Yes, more recessionary years saw negative returns more often than not, but surprisingly there have been some strong equity returns during years that had an official recession take place. Obviously most of these big gains took place as the recession was ending; still, this is eye-opening and reinforces not focusing too much on just fundamentals, but also incorporating valuations and technicals.
I recreated his chart below using Ibbotson data going back to 1927 (the data goes back to 1926, but you'll see shortly why I selected 1927) and to highlight his point on recessions, I added yellow cells to show final years of a multi-calendar year recession to clearly show the strong performance available for investors that owned stocks after the stock market was already crushed during the initial stages of the recession. Note there are some differences in which years we show as being recessionary. I am not sure of Ryan's source, but I just went to Wikipedia.
Avoiding the Downturn and Capturing the Upturn
So is it possible to avoid much of the drawdown at the start of a recession and capture the rebound?
Fortunately, it might just be.
At each month-end, if the total return index is greater than the 10-month moving average of the total return index stay in stocks... otherwise buy U.S. treasuries.The 10-month moving average calculation pushed the first calendar year of the strategy to 1927, hence the 1927 start in both charts.

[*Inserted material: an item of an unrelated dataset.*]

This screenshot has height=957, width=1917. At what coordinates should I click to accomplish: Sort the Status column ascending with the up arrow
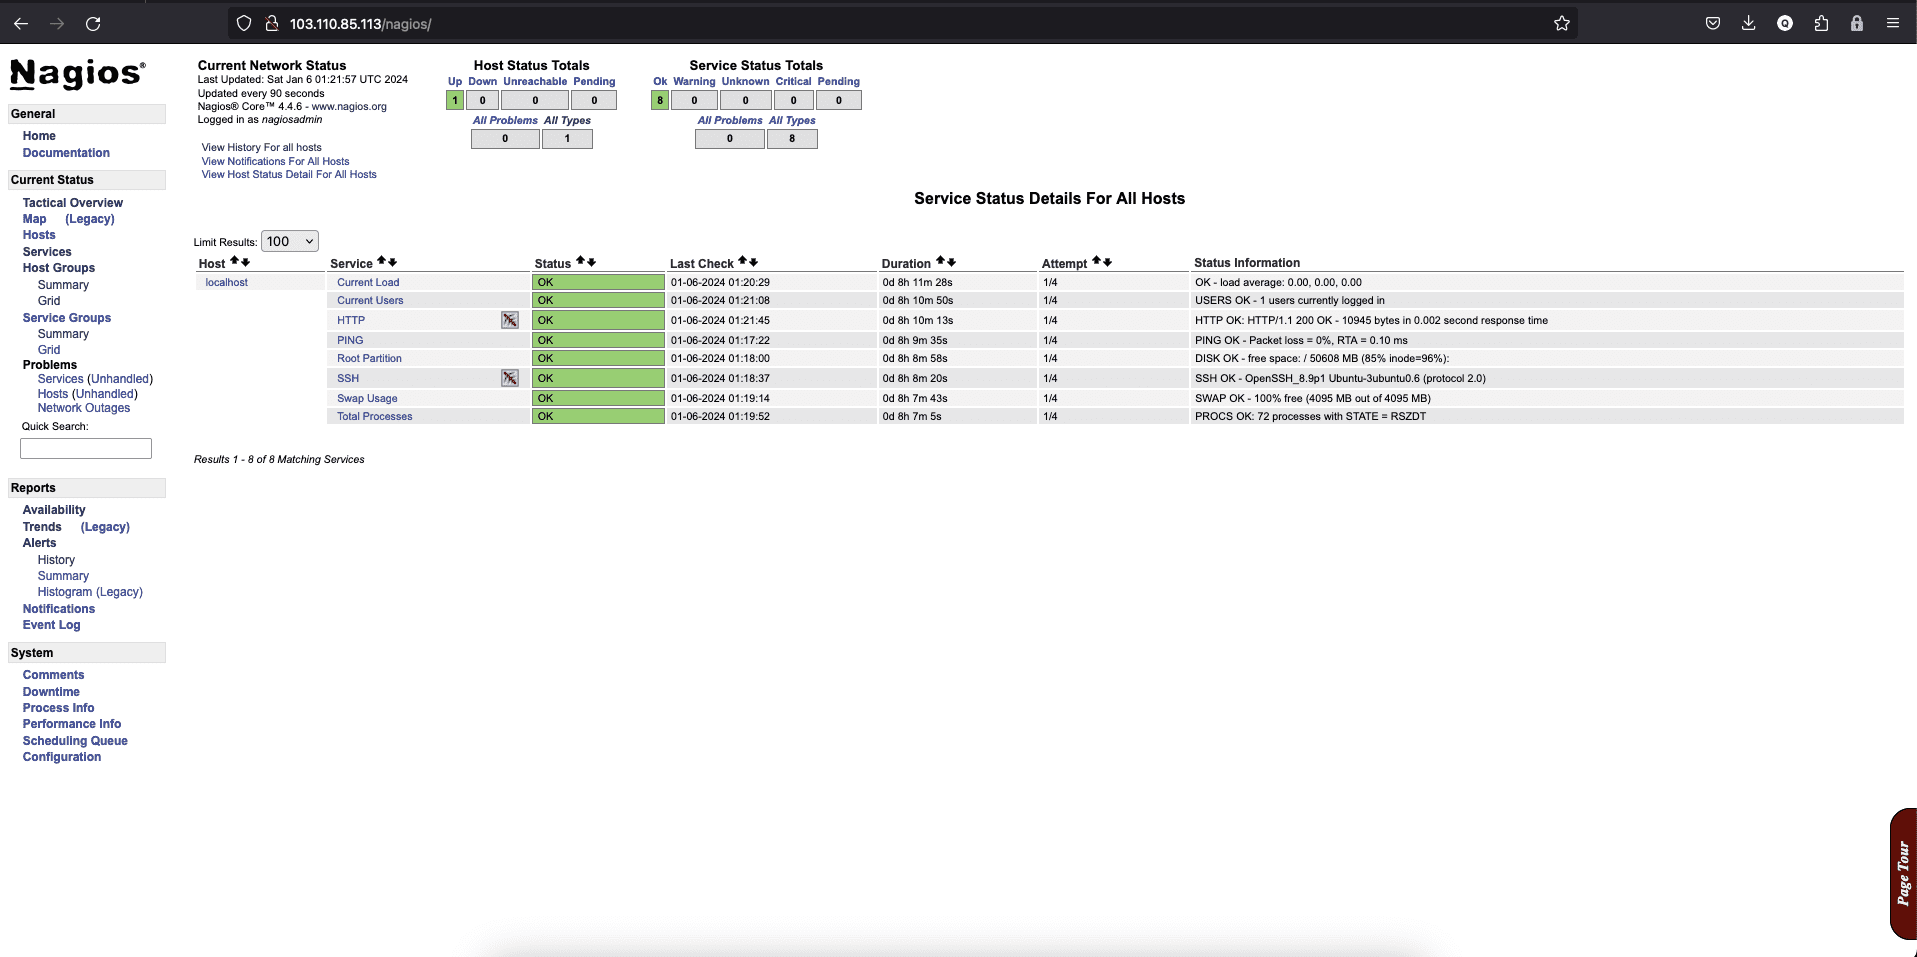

Remarkably, while this simple model did reduce some of the strongest calendar years, it resulted in no calendar year return of less than -25% and "converted" most of the tough recession years to much more manageable down years. As remarkable, this simple momentum model was able to capture most of the rebound years (i.e. the yellow cells showing the last year of a multi-year recession), as well as the strong performance of the two positive returning recessions (1945 and 1980).